Re: [PATCH] sched/fair: Fix task utilization accountability in cpu_util_next()

From: Vincent Donnefort
Date: Mon Feb 22 2021 - 10:02:47 EST


On Mon, Feb 22, 2021 at 12:23:04PM +0000, Quentin Perret wrote:
> On Monday 22 Feb 2021 at 11:36:03 (+0000), Vincent Donnefort wrote:
> > Here's with real life numbers.
> >
> > The task: util_avg=3 (1) util_est=11 (2)
> >
> > pd0 (CPU-0, CPU-1, CPU-2)
> >
> > cpu_util_next(CPU-0, NULL): 7
> > cpu_util_next(CPU-1, NULL): 3
> > cpu_util_next(CPU-2, NULL): 0 <- Most capacity, try to place task here.
> >
> > cpu_util_next(CPU-2, task): 0 + 11 (2)
> >
> >
> > pd1 (CPU-3):
> >
> > cpu_util_next(CPU-3, NULL): 77
> >
> > cpu_util_next(CPU-3, task): 77 + 3 (1)
> >
> >
> > On pd0, the task contribution is 11. On pd1, it is 3.
>
> Yes but that accurately reflects what the task's impact on frequency
> selection of those CPUs if it was enqueued there, right?
>
> This is an important property we should aim to keep, the frequency
> prediction needs to be in sync with the actual frequency request, or
> the energy estimate will be off.

You mean that it could lead to a wrong frequency estimation when doing
freq = map_util_freq() in em_cpu_energy()?

But in any case, the computed energy, being the product of sum_util with the
OPP's cost, it is directly affected by this util_avg/util_est difference.

In the case where the task placement doesn't change the OPP, which is often the
case, we can simplify the comparison and end-up with the following:

delta_energy(CPU-3): OPP3 cost * (cpu_util_avg + task_util_avg - cpu_util_avg)
delta_energy(CPU-2): OPP2 cost * (cpu_util_est + task_util_est - cpu_util_est)
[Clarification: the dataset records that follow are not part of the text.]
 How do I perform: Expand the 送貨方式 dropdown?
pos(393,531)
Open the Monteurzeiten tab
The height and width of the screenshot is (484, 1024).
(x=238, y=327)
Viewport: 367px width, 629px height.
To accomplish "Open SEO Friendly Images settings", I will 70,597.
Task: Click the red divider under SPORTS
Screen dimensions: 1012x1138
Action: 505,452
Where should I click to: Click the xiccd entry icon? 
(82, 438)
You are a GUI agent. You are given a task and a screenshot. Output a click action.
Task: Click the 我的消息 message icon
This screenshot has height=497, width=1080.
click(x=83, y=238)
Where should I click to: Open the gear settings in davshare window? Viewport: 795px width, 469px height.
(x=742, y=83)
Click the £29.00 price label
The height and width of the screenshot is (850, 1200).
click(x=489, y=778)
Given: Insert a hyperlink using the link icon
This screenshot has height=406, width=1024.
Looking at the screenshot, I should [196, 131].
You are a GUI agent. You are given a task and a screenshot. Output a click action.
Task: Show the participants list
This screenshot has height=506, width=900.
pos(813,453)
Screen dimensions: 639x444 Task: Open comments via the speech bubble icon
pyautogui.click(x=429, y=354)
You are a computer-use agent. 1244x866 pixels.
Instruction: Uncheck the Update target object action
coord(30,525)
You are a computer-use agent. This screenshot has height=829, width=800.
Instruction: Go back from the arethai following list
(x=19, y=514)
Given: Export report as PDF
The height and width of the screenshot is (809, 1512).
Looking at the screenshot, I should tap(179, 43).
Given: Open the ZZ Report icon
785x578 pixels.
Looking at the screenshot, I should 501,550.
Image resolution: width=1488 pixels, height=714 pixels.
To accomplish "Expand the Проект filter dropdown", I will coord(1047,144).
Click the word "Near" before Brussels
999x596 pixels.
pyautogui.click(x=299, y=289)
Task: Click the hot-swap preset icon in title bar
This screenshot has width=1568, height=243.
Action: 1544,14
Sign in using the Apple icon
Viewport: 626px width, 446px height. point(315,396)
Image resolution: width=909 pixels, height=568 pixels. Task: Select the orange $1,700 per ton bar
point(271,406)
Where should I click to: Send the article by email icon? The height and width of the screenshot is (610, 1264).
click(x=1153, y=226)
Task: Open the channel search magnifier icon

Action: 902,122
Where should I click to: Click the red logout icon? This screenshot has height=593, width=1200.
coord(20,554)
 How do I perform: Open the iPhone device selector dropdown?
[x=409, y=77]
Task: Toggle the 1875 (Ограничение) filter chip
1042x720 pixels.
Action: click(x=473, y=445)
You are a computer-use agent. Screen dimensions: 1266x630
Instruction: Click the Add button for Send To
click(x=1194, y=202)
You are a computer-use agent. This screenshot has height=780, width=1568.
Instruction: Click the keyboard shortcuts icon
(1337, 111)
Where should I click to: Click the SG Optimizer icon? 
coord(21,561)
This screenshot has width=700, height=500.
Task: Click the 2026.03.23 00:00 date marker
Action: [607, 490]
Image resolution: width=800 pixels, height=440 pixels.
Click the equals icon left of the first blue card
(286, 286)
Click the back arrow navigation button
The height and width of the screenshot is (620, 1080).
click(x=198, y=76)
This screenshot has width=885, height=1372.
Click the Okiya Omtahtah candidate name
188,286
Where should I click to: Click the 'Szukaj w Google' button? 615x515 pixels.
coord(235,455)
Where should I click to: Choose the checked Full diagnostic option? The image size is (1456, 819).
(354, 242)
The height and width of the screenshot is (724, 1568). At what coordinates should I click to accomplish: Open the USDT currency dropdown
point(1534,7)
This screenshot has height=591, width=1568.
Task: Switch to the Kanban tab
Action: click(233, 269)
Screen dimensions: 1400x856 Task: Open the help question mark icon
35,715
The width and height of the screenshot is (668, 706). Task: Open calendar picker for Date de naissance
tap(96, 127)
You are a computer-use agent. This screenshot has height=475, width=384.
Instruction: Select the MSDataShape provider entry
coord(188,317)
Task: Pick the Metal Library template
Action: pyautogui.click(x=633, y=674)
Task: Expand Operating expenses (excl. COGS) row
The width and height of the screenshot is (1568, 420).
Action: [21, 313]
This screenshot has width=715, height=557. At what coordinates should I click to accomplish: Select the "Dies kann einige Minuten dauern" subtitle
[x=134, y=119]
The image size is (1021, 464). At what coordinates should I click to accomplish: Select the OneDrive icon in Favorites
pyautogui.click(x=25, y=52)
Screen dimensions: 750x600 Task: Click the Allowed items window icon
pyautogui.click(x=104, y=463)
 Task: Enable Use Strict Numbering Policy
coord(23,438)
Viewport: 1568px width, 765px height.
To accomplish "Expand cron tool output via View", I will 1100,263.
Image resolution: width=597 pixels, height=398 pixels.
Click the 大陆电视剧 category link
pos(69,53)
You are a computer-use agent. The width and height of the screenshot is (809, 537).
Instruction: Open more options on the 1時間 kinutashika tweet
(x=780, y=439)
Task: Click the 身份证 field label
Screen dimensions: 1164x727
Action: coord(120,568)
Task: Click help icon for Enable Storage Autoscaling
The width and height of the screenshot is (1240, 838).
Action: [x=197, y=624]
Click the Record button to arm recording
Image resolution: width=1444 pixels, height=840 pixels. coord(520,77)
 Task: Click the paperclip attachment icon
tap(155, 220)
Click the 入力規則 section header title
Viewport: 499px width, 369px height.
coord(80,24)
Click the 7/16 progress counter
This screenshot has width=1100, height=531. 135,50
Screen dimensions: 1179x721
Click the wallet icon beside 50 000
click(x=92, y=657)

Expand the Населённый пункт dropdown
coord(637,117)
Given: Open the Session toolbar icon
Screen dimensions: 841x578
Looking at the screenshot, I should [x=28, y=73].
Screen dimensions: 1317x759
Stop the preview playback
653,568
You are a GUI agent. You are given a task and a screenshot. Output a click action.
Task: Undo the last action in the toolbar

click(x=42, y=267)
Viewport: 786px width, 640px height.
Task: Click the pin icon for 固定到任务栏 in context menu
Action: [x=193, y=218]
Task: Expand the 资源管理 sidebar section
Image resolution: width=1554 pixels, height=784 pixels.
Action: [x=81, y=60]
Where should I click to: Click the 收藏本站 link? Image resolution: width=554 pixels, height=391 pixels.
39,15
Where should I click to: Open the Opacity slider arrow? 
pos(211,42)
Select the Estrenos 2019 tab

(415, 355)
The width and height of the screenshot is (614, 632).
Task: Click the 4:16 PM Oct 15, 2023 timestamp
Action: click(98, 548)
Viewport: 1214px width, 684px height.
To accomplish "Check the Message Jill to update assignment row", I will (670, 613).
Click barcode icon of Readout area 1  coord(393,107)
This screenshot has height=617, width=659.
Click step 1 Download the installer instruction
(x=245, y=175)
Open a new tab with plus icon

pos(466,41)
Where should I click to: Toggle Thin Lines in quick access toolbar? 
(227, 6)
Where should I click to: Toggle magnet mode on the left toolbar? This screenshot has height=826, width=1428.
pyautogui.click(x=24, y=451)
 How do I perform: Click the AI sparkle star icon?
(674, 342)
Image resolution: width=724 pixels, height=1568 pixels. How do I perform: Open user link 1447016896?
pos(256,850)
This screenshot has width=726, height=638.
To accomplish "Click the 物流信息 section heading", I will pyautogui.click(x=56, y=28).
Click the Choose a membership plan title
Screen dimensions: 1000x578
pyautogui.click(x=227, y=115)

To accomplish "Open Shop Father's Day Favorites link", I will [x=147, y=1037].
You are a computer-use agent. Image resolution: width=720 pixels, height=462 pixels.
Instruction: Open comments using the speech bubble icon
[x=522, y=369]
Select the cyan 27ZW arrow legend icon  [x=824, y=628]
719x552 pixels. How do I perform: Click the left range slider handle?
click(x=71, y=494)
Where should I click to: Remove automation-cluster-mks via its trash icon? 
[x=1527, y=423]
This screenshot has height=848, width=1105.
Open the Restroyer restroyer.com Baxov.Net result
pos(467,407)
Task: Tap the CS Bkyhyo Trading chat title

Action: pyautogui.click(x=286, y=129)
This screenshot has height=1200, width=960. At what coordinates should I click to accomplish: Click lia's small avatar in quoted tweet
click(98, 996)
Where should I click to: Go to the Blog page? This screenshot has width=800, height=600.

=> OPP3 cost * task_util_avg < task_util_est * OPP2 cost

With the same example I described previously, if you add the scaled OPP cost of
0.76 for CPU-3 and 0.65 for CPU-2 (real life OPP scaled costs), we have:

2.3 (CPU-3) < 7.15 (CPU-2)

The task is placed on CPU-3, while it would have been much more efficient to use
CPU-2.

>
> > When computing the energy
> > deltas, pd0's is likely to be higher than pd1's, only because the task
> > contribution is higher for one comparison than the other.
>
> You mean the contribution to sum_util right? I think I see what you mean
> but I'm still not sure if this really is an issue. This is how util_est
> works, and the EM stuff is just consistent with that.
>
> The issue you describe can only happen (I think) when a rq's util_avg is
> larger than its util-est emwa by some margin (that has to do with the
> ewma-util_avg delta for the task?). But that means the ewma is not to be
> trusted to begin with, so ...

cfs_rq->avg.util_est.ewma is not used. cpu_util() will only return the max
between ue.enqueued and util_avg.